Complete the following
• a. In the records, from the line with "The image size is (1920, 1080)." through the end of the records, replace "blue" with "green" and reproduce those lines with nothing else changed. Omit the pictures from your answer.
• b. Continue the overview of laser-hybrid joining technology from the point where it stops.

Text passage
════════════════════
Laser-hybrid joining technology: an overview

One of the main challenges of using polymer-based composite materials in industry is joining metal parts to polymeric parts in hybrid structures because these materials possess significantly different physical, chemical and mechanical properties. 

Conventional joining technology such as adhesive bonding and mechanical fastening are currently the most commonly used techniques. However, they both have different drawbacks. The disadvantages of mechanical fastening include stress concentration and long joining times due to the need to drill holes and attach external fasteners. The downside of adhesive bonding is that it frequently involves chemicals that can harm the environment and human health; it also requires long curing times, which increases energy consumption and manufacturing costs.

In this context, laser processes such as laser-hybrid metal-polymer joining could overcome almost all of these limitations. The advantages laser processing offers over competitive joining processes include the one-step process, instantaneous bonding, highly localised heating and fast processing times. Moreover, laser heat is transferred directly to the joining zone at the component interface for highly effective energy use. This technique provides both physical and chemical bonding between parts.
════════════════════
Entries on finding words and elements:
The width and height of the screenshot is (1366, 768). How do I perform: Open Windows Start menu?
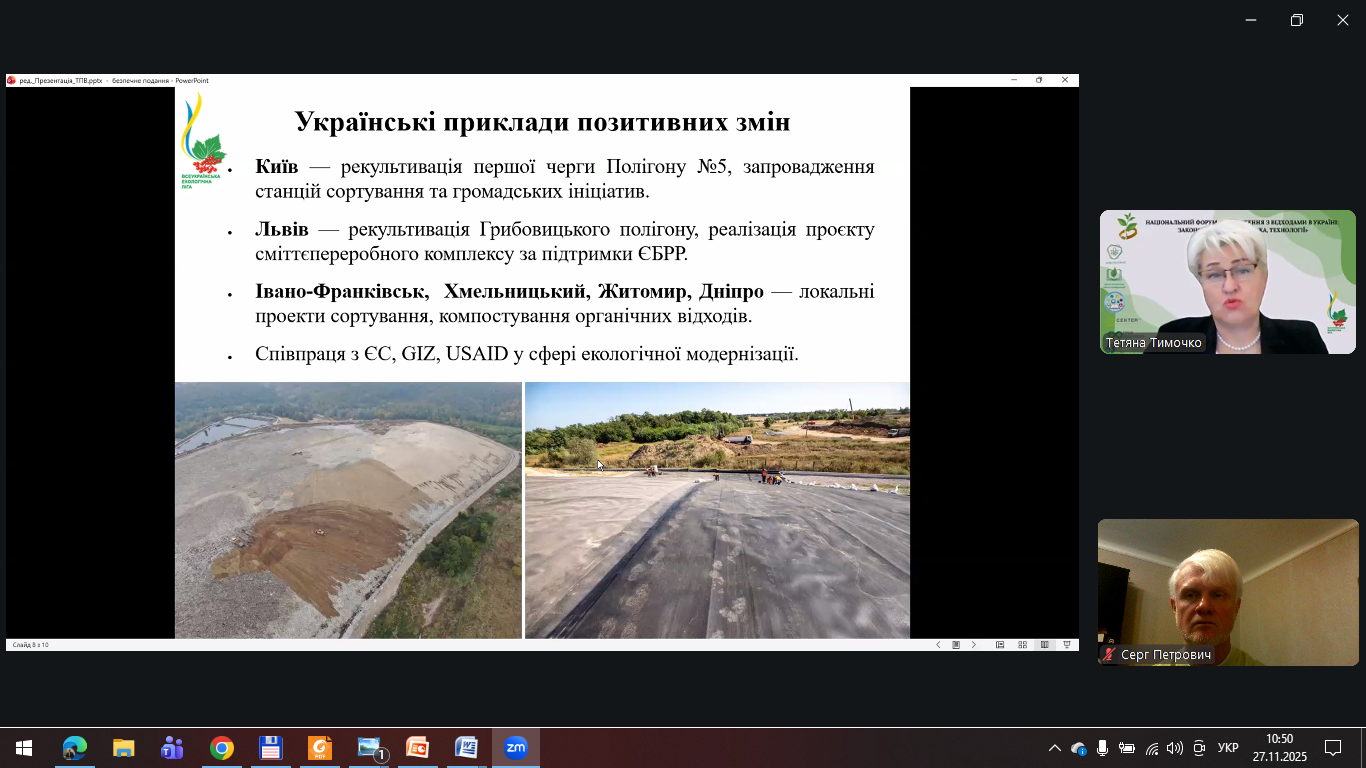point(24,748)
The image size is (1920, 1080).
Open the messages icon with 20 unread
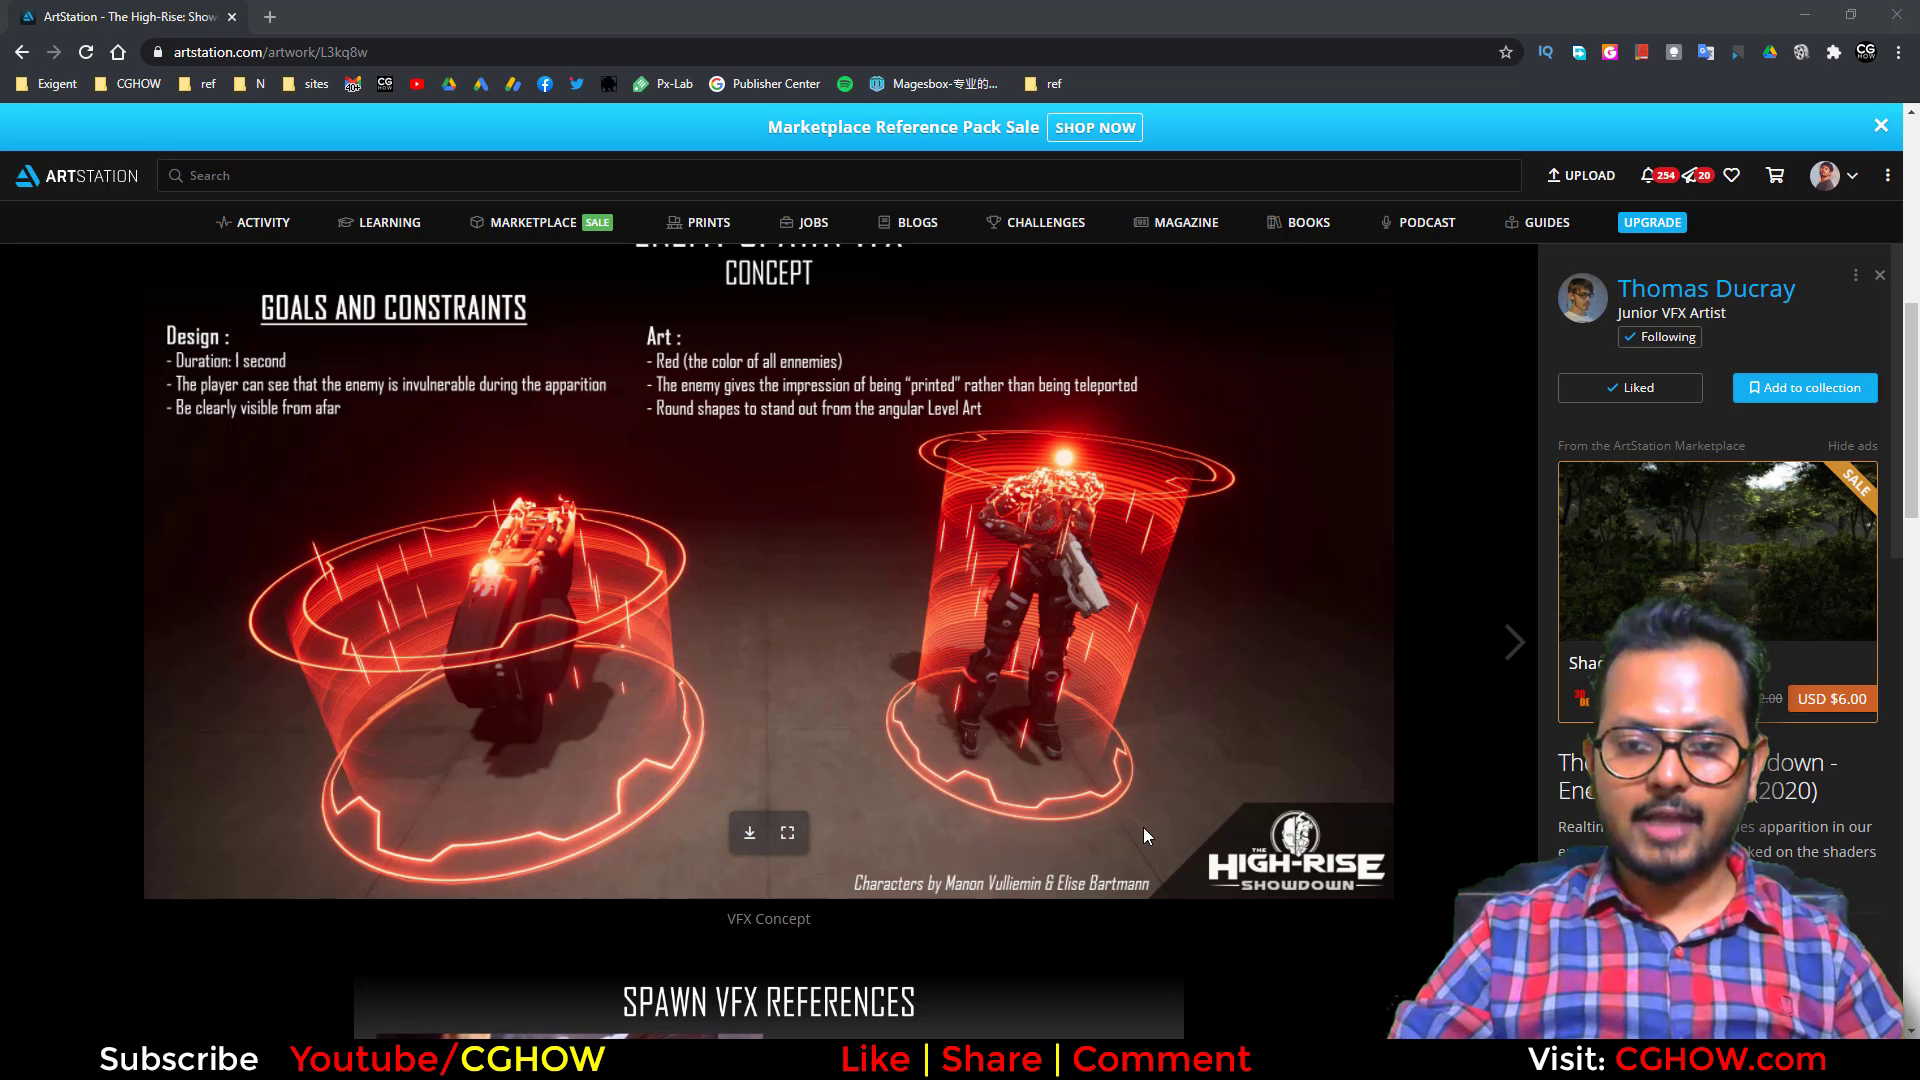(x=1698, y=175)
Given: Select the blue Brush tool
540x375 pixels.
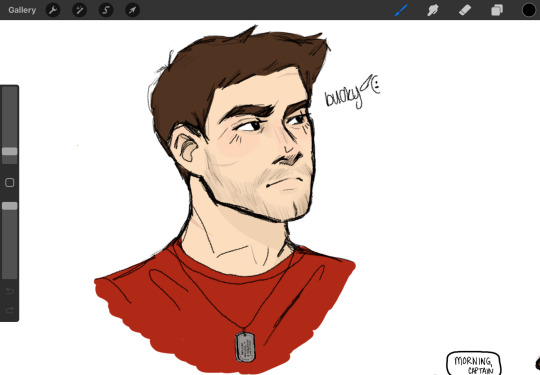Looking at the screenshot, I should pyautogui.click(x=401, y=10).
════════════════════
Outputs for the tasks
• a.
The image size is (1920, 1080).
Open the messages icon with 20 unread
(x=1698, y=175)
Given: Select the green Brush tool
540x375 pixels.
Looking at the screenshot, I should pyautogui.click(x=401, y=10).

• b.
Other advantages of laser processing compared to adhesive bonding include less surface pre-cleaning, not to mention the lack of curing because the bond is ready for joining as soon as the polymer cools down. In terms of processing, the laser technique may offer a higher level of automation and greater standardisation of bond quality. However, laser-hybrid metal-polymer joining is still in the development stage and more applied research is needed for cost-effective industrialisation of the technique.

In laser joining, a laser beam is used as a heating source. When it is applied in hybrid metal and polymer joining, the process is commonly known as LAMP (laser-assisted metal and polymer joining). The LAMP principle is based on the use of laser light to heat up the metal-plastic interface. The plastic is thus joined to the metal by physical-chemical and mechanical mechanisms. LAMP joining has demonstrated its potential for producing several metal-polymer hybrids of different metals and thermoplastics.

LAMP basically involves two procedural principles. Transmission joining is the first: the laser beam is transmitted through the plastic material and heats the metal joining partner. This leads to an increase in temperature at the boundary layer between the plastic and metal, which causes the thermoplastic to melt and moistens the metal surface. This process can only be applied to plastics with a high level of transparency for electromagnetic radiation of the laser wavelength. 

Heat-conduction joining is the second: the metal surface is directly irradiated by the laser beam. The heat is then conducted to the metal-plastic interface, which melts the plastic partner in the boundary layer. Because the polymer used in the Rectorans project is opaque to laser radiation, heat-conduction joining is used for laser joining in this case. As with adhesive bonding, the metal surface must be treated prior to laser joining in order to increase joint strength. 

The contribution of surface topography to adhesion cannot be explained only by increased surface contact. Surface structuring is aimed at increasing contact between the polymer and metal and creating geometric interlocking. Different surface topographies on the metal surface are possible (holes, grooves, irregular patterns), generally in sub-mm scale (see figure 2).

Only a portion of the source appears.